The brain and behavior of the Australian zebra finch (Taeniopygia guttata) are sexually dimorphic. Only males sing courtship songs and the regions of the brain involved in the learning and production of song are significantly larger in males than females. Therefore the zebra finch serves as an excellent model for studying the mechanisms that influence brain sexual differentiation, and the majority of past research on this system has focused on the actions of steroid hormones in the development of these sex differences. Coregulators, such as coactivators and corepressors, are proteins and RNA activators that work by enhancing or depressing the transcriptional activity of the nuclear steroid receptor with which they associate, and thereby modulating the development of sex-specific brain morphologies and behaviors. The actions of these proteins may help elucidate the hormonal mechanisms that underlie song nuclei development. Research described in this review focus on the role of estrogen receptor coactivators in the avian brain; more specifically we will focus on the role of RPL7 (ribosomal protein L7; also known as L7/SPA) on sexual differentiation of the zebra finch song system. Collectively, these studies provide information about the role of steroid receptor coactivators on development of the zebra finch song system as well as on sexual differentiation of brain.

The sexually dimorphic expression of L7/SPA, an estrogen receptor coactivator, in zebra finch telencephalon.

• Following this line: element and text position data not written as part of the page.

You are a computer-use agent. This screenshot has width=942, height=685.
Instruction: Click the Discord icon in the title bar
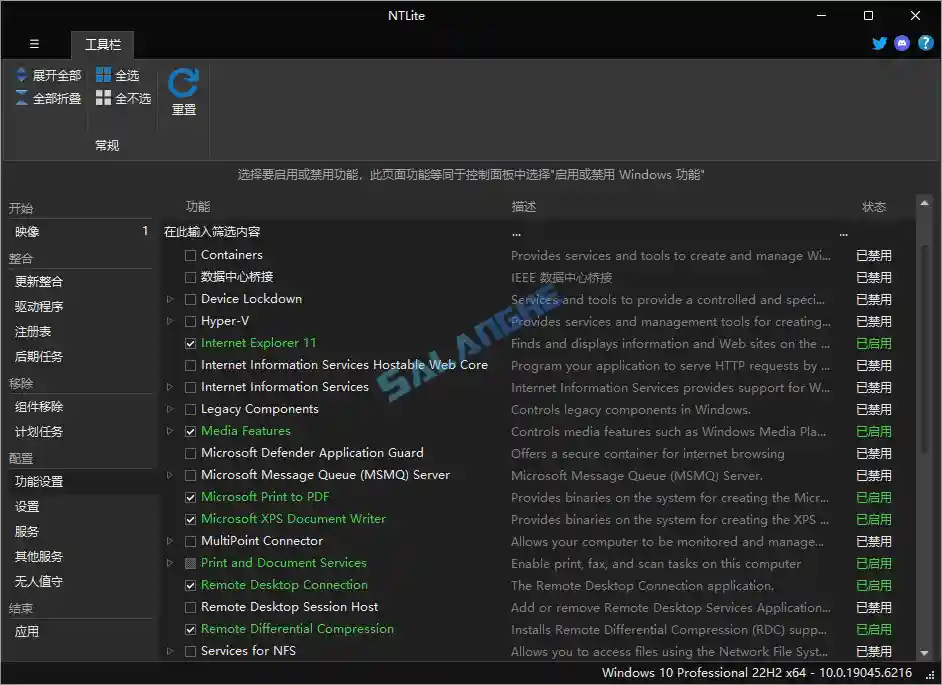902,43
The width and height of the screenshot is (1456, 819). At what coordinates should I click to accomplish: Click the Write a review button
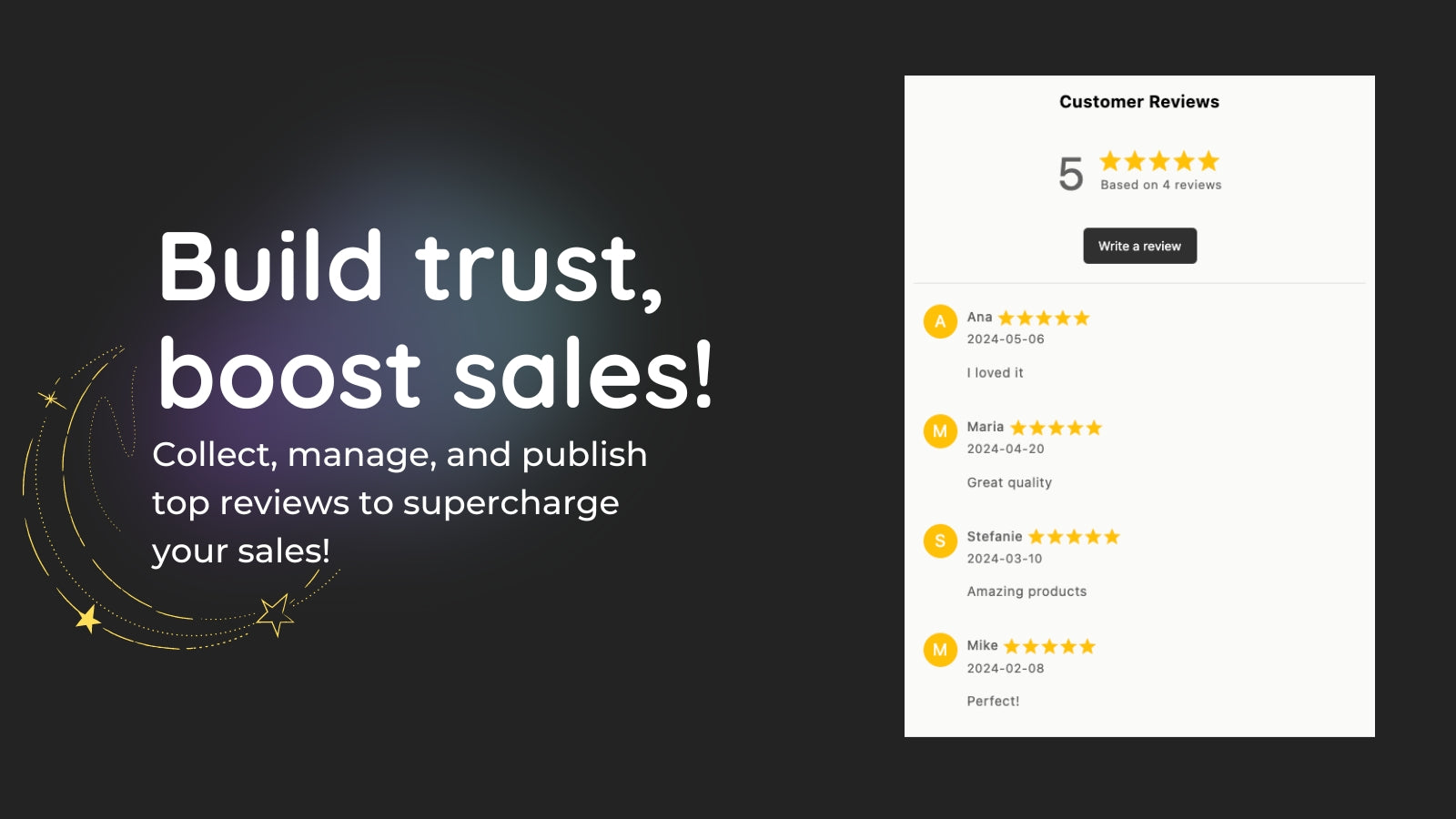pos(1139,246)
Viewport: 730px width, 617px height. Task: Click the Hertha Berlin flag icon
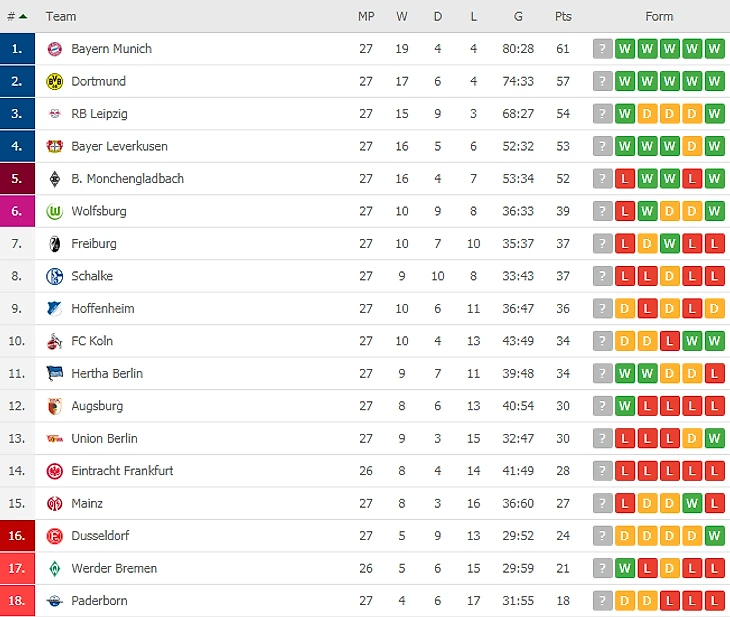tap(55, 373)
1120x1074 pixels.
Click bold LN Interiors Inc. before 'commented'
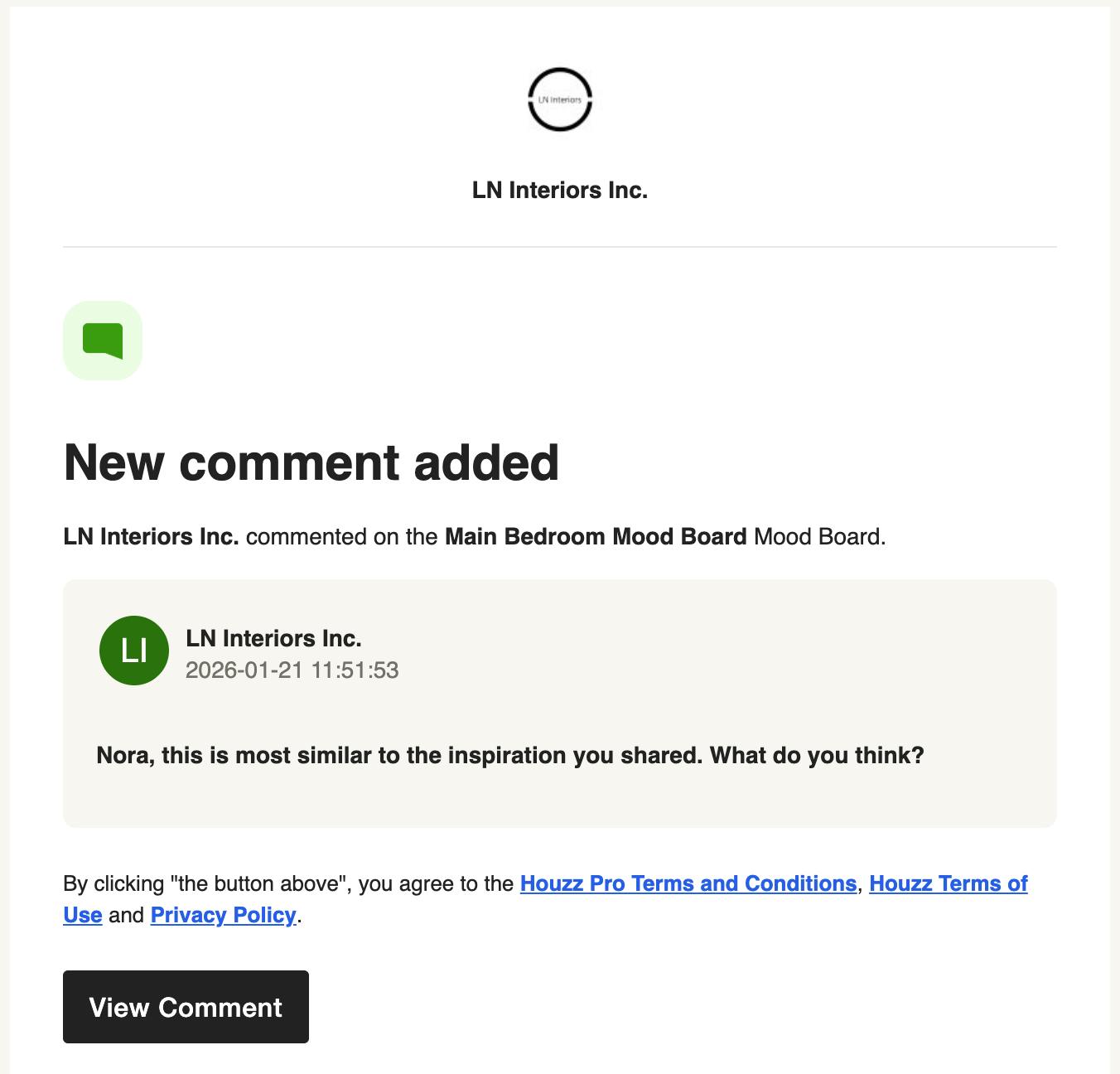(x=151, y=537)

Sex differences in the zebra finch (Taeniopygia guttata) brain are robust and include differences in morphology (song control nuclei in males are significantly larger) and behavior (only males sing courtship songs). In zebra finches, hormonal manipulations during development fail to reverse sex differences in song nuclei size and suggest that the classical model of sexual differentiation is incomplete for birds. Coactivators act to initiate transcriptional activity of steroid receptors, and may help explain why hormonal manipulations alone are not sufficient to demasculinize the male zebra finch brain. The present study investigated the expression and localization of L7/SPA (an estrogen receptor coactivator) mRNA and protein expression across the development of zebra finch song nuclei from males and females collected on P1 (song nuclei not yet formed), P10 (posthatch day 10, song nuclei formed), P30 (30 days posthatch, sexually immature but song nuclei formed and birds learning to sing), and adult birds (older than 65 days and sexually mature). Northern blot analysis showed a significant sex difference in P1 and adult L7/SPA mRNA expression while Western blot analysis also showed enhanced expression in the male brain at all age points. Both in situ hybridization and immunohistochemistry demonstrated that L7/SPA mRNA and protein were located in the song nuclei as well as expressed globally. Elevated coactivator expression may be a possible mechanism controlling the development of male song control nuclei, and coactivators such as L7/SPA may be important regulators of the masculinizing effects of estradiol on brain sexual differentiation.